In between Kandis’s third and fourth years, she earned a master’s in public health degree with a focus on variables that encourage people to go into rural primary care as physicians.
“She is on a mission, and it’s a mission that we need more people to be committed to,” says Lord, the professor. “There are so many rural areas that do not have physicians or hospitals.”
Right before their fourth year, Kandis gave birth to the couple’s son, Rush, now a good-natured two-year-old happy to wander Reynolda Gardens in search of sticks.

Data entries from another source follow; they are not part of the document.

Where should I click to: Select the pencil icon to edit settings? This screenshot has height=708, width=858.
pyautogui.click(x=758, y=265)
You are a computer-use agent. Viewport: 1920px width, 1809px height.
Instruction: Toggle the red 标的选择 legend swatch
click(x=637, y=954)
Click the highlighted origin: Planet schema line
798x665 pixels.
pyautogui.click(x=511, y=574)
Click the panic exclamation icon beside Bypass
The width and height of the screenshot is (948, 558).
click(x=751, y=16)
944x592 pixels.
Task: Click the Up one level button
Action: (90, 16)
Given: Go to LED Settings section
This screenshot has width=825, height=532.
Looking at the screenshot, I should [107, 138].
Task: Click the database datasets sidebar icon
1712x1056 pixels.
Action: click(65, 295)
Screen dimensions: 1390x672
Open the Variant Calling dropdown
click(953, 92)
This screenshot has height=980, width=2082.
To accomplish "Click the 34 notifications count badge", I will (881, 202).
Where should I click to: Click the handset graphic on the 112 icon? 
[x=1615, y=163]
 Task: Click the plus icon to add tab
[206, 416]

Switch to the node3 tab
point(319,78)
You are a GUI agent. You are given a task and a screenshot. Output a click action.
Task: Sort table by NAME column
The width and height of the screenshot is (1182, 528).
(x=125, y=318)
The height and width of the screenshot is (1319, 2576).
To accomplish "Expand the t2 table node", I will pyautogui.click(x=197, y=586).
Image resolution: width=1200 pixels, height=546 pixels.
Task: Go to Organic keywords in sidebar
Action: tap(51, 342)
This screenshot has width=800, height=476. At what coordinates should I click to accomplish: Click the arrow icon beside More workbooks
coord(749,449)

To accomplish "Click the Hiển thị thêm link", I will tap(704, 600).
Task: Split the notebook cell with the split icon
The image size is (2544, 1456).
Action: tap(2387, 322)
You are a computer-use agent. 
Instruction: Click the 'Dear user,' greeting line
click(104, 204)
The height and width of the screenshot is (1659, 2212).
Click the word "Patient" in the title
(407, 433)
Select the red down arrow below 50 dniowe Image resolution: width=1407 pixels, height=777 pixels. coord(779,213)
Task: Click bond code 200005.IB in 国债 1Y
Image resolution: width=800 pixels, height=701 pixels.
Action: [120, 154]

When it came time to choose places to “match” for their family medicine residencies, they ranked Wake Forest School of Medicine first, both for its focus on rural medicine and also for its proximity to grandparents — and Wake Forest chose them, too. After graduation in 2027, they hope to land in Wilkes County, providing a full range of local medical care and building a network of support for some of the especially thorny problems they have seen in their rural rotations already, including mental health and addiction recovery and rehabilitation.
“We hope to have a lot to offer with our great training at Wake’s family medicine program and just providing the broadest scope we can, so people don’t have to drive down here as often,” Kandis says.
“Many students think they want to do family medicine or primary care, and their head gets turned by the procedures you can do as an orthopedic surgeon or the lifestyle of a dermatologist,” Lord says. “They have stuck to their intention. That’s Pro Humanitate.”